Meskipun paradigma pemberdayaan dianggap sebagai sebuah pencerahan dalam pembangunan, bukan berarti tidak menemui kritik. Dalam konteks Indonesia, Susetyawan (dalam Suparjan dan Suyatno, 2003) mengatakan bahwa pemberdayaan sudah menjadi barang dagangan. Pernyataan ini berdasar pada realitas dimana program-program pemberdayaan tetap bergantung pada lembaga donor internasional. Mekanisme pembangunan memang sudah berubah tetapi arahnya tidak berbeda jauh dengan paradigma konvensional. Indikator keberhasilan juga masih bertumpu pada hitungan ekonomi. Kecurigaan lebih mendalam lagi adalah proses ini tidak berbeda jauh dengan perluasan pasar kapitalisme dengan menyesuaikan paradigma terbaru. Jika ini yang terjadi, tentu saja bukan merupakan sebuah kemajuan. Mari kita lihat apa yang bisa disumbangkan ilmu komunikasi untuk memperbaiki keadaan ini.
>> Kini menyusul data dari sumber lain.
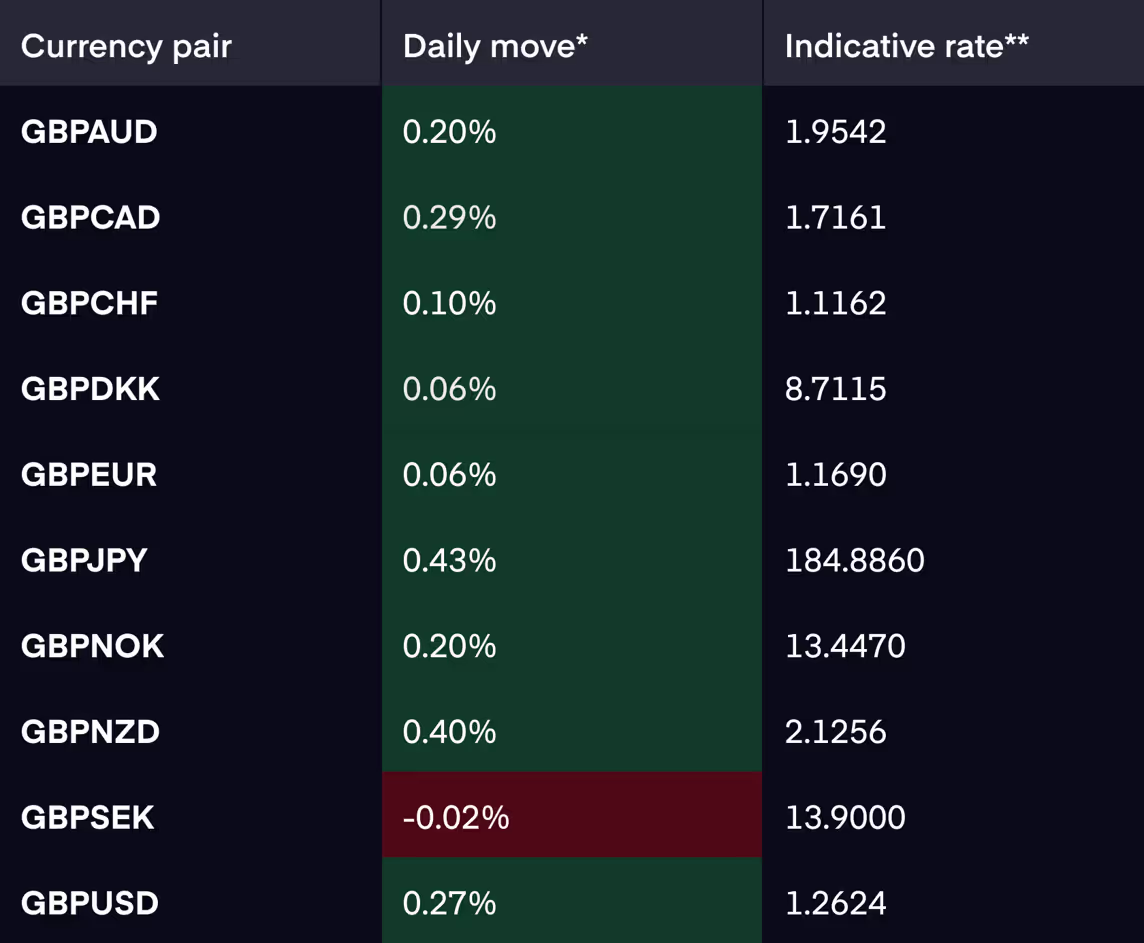Click the 1.1690 GBPEUR rate value

[x=835, y=475]
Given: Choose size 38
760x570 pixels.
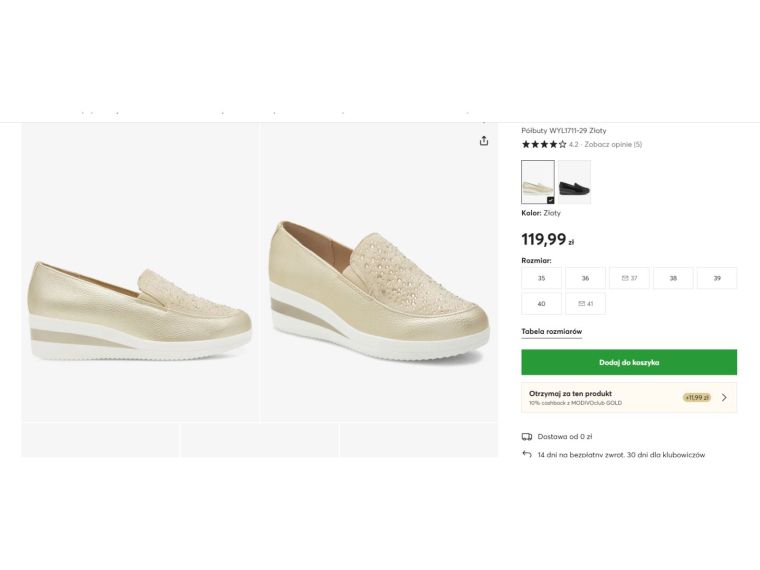Looking at the screenshot, I should point(673,278).
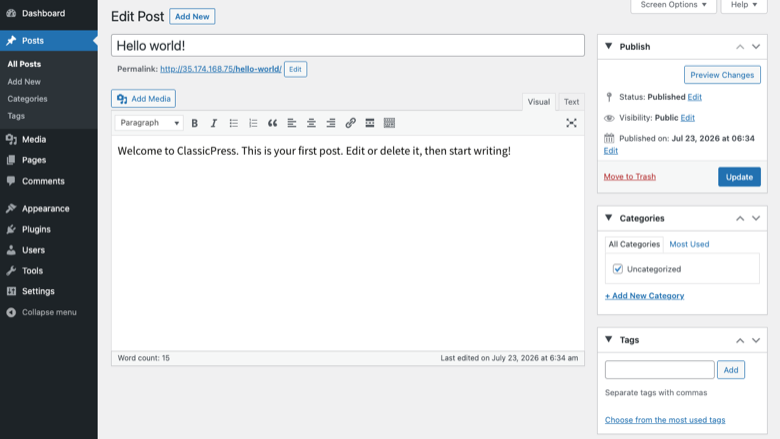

Perkembangan Teori Komunikasi Pembangunan
Ilmu komunikasi merupakan ilmu yang sangat luas dan ada dalam berbagai pijakan paradigma maupun perspektif. Dibantu oleh Robert T. Craig (dalam Turner, 2010), Ilmu Komunikasi setidaknya dapat dibedakan menjadi tujuh tradisi, yaitu Sosiopsikologi, Sosiokultural, Fenomenologi, Sibernetika, Semiotika, Kritis, dan Retorika.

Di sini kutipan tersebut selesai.